18 Mars 2010
En 1974, Edouard Leclerc a publié chez Belfond "Ma vie pour un combat" dans lequel il revient sur l'Occupation et donne sa propre version des faits au sujet de son comportement durant cette période. Co-auteur des Chroniques de la guerre 1939-1945 dans le Finistère en six volumes, l'historien Joël Le Bras a analysé certains passages de cet ouvrage au regard des documents d'époque qui ont depuis été mis au jour. Il en ressort que dans son autobiographie, Edouard Leclerc enchaîne les mensonges. J'avais déjà évoqué dans ma note du 16 février ce qu'il présentait comme "la preuve de son innocence" alors que dans la réalité, il a été déclaré "irresponsable de ses actes". Autrement dit, son innocence n'a jamais été prouvée : tout simplement parce que le certificat médical (émis dans les conditions que l'on sait maintenant) a mis fin à l'instruction et annulé le jugement prévu.
Joël Le Bras pointe en outre cinq autres contre-vérités :
- dans son livre, Leclerc écrit "le gosse que j'étais" ou encore "j'avais tout juste 16 ans au moment des faits qui me sont reprochés". En réalité, né le 20 novembre 1926, il a 17 ans et demi en avril 1944. Est-ce pour minimiser ses actes qu'il se rajeunit ainsi ?

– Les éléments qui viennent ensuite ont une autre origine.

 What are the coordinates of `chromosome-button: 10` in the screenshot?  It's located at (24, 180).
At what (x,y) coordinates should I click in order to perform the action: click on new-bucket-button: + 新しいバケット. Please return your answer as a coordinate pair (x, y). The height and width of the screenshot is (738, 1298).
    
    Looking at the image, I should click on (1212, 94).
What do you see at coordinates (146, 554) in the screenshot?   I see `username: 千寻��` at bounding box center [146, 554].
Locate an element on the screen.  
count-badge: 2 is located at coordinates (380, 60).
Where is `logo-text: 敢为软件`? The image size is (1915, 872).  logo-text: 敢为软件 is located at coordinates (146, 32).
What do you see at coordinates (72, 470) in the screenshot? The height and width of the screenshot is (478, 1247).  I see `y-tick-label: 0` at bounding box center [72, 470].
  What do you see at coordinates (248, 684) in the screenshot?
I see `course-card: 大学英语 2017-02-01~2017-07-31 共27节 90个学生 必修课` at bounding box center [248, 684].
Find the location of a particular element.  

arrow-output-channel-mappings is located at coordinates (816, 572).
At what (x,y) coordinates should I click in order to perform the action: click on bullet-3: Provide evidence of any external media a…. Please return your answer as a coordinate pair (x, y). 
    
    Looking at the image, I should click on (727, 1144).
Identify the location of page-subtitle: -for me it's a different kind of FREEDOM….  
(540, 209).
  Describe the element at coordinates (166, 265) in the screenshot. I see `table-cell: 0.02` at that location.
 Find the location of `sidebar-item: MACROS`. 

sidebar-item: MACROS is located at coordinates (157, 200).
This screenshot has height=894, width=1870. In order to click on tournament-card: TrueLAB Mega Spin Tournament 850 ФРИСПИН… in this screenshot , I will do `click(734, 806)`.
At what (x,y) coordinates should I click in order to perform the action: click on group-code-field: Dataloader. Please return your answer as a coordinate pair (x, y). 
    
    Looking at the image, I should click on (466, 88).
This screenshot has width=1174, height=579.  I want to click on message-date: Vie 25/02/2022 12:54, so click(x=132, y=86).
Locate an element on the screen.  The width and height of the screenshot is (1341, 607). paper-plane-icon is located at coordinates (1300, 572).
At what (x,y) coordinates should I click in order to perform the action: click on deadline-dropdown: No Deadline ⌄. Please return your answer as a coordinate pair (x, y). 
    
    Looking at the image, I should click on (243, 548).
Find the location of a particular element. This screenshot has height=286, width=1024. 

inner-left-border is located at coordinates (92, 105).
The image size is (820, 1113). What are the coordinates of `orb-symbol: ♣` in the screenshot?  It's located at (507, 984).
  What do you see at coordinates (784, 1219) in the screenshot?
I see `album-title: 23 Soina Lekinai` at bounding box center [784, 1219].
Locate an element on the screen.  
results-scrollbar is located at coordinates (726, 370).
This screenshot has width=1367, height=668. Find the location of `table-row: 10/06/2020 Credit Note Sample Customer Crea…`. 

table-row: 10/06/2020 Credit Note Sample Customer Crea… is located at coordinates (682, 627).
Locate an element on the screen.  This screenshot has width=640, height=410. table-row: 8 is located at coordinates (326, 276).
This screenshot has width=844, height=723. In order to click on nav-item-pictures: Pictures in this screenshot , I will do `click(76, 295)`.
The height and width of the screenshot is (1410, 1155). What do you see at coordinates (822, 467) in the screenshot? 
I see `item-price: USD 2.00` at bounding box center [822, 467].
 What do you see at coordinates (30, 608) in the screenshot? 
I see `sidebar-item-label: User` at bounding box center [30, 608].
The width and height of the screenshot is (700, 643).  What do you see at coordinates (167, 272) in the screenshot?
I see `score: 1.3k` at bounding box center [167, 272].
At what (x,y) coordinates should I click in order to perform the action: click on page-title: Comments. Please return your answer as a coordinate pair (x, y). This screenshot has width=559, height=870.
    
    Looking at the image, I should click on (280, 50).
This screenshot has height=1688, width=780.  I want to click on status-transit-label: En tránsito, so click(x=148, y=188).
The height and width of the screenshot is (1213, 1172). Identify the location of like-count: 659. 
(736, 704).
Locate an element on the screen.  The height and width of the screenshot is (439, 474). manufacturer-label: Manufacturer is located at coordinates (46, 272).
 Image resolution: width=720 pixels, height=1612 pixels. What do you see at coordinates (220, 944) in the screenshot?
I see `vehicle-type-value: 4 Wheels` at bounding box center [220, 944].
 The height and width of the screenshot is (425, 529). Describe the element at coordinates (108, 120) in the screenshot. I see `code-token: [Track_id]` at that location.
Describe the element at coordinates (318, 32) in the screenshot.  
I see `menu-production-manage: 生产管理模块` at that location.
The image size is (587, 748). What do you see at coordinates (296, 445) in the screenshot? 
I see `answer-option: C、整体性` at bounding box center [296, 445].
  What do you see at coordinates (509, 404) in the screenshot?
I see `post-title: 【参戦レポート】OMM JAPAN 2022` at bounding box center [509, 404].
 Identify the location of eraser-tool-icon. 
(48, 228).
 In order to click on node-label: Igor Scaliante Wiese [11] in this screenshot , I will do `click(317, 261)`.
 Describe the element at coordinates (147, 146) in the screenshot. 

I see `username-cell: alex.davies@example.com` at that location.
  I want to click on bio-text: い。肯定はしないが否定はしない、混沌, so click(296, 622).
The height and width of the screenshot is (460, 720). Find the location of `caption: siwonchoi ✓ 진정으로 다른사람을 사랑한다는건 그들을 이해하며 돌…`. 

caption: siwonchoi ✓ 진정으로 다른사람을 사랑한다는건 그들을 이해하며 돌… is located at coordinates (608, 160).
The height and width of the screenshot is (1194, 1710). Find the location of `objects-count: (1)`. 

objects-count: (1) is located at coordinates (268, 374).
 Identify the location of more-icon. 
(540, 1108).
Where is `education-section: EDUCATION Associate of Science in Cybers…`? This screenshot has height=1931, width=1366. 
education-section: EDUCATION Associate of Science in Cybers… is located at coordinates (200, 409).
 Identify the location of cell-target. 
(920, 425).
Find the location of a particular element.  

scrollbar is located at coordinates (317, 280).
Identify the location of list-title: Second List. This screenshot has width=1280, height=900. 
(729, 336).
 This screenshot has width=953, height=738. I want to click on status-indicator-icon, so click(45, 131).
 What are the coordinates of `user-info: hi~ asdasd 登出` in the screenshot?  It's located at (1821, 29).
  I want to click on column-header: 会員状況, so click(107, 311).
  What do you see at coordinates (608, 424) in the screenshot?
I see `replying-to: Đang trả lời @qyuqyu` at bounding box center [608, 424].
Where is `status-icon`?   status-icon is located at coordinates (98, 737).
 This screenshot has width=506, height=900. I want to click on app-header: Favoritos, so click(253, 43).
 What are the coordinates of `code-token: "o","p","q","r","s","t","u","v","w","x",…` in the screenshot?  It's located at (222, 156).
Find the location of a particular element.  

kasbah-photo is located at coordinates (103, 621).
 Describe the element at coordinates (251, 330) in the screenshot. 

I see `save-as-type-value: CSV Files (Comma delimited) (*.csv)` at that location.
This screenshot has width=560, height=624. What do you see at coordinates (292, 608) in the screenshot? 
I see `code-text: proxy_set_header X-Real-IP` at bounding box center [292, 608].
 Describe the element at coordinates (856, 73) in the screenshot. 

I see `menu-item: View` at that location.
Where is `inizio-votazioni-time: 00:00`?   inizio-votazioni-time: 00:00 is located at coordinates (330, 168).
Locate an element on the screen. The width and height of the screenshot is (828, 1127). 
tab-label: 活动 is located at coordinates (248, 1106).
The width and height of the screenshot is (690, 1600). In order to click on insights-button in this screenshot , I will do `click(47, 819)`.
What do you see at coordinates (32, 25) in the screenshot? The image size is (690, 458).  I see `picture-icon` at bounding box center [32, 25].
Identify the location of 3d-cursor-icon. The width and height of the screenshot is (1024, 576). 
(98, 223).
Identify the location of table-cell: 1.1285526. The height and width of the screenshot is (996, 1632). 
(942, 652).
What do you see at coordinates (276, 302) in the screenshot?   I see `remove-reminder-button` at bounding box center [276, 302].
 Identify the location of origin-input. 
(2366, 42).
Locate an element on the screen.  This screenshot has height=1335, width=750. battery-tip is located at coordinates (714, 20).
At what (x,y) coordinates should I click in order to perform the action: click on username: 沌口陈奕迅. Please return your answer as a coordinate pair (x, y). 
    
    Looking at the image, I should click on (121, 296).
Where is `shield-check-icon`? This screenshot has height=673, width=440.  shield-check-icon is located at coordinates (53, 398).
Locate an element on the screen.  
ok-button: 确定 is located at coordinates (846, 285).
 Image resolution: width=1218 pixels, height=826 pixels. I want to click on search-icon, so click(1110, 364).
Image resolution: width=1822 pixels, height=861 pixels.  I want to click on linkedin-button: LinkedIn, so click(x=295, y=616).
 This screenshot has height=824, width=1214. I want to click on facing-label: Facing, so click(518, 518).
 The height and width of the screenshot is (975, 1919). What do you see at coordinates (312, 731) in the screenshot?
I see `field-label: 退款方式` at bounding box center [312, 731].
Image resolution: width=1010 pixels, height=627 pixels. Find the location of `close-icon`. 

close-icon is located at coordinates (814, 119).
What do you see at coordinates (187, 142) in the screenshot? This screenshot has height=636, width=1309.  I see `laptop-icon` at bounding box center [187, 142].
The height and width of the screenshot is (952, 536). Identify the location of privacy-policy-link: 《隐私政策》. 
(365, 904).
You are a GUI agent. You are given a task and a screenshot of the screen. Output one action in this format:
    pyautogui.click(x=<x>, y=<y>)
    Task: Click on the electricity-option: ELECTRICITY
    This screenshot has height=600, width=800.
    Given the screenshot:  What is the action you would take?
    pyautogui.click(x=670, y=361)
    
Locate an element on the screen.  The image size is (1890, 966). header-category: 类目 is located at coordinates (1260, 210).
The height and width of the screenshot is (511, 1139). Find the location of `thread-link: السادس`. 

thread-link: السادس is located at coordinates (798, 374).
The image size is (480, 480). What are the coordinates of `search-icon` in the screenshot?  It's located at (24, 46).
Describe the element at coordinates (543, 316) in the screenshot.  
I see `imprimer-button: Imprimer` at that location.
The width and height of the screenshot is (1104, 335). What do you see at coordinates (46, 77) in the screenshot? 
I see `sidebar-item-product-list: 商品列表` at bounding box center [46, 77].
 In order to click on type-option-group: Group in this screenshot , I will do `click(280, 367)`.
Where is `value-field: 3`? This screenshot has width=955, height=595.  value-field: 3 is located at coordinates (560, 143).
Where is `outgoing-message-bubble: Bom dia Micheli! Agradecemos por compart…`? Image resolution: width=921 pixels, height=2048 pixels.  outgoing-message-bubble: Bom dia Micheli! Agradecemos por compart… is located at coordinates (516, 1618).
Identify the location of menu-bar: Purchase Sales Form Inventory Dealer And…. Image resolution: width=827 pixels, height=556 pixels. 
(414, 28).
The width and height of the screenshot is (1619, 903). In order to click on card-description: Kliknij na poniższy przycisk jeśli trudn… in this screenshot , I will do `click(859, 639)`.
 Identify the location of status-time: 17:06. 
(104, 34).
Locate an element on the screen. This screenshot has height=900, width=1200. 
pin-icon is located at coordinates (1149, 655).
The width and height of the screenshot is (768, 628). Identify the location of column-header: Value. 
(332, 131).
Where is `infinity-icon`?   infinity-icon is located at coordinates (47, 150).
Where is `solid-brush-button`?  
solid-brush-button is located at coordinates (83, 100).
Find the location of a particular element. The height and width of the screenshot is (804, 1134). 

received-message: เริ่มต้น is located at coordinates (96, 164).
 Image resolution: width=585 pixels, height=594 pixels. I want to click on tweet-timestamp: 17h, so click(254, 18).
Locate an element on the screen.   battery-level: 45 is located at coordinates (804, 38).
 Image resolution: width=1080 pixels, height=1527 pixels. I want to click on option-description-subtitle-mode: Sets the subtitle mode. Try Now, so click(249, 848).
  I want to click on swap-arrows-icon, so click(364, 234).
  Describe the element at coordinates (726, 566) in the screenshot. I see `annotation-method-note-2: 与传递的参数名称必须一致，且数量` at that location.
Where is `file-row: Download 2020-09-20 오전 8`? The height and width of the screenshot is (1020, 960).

- Leclerc dit ne pas savoir si l'Allemand Schaad, avec lequel il était en relation, appartenait à la Gestapo. Il aurait fallu être aveugle en pénétrant régulièrement au manoir de Colleville - où Schaad était établi - pour ne pas comprendre que l'on entrait dans l'antre de la Gestapo locale. Tout un chacun savait, à Landerneau, ce qui se passait derrière les murs du manoir.
- Leclerc écrit : "mes conversations avec l'adjudant Schaad ne quittèrent jamais le terrain de la banalité." Faux, bien sûr. Peut-on croire par exemple que c'était uniquement pour prendre de ses nouvelles que Schaad lui demandait régulièrement "Connaissez-vous untel ?"
- Leclerc soutient une thèse dans son autobiographie selon laquelle il dénonçait en fait des pétainistes. Nouvelle erreur : Leclerc se trompe de quelques mois. C'est après la Libération que l'on s'est mis à dénoncer des pétainistes...
- Leclerc dit que c'est "en compensation" de sa détention qu'il a été exempté de service militaire. Là encore, son mensonge est évident. C'est l'examen psychiatrique qui, de facto, a entraîné son inaptitude au service militaire et en aucun cas une volonté de le "dédommager" de son emprisonnement.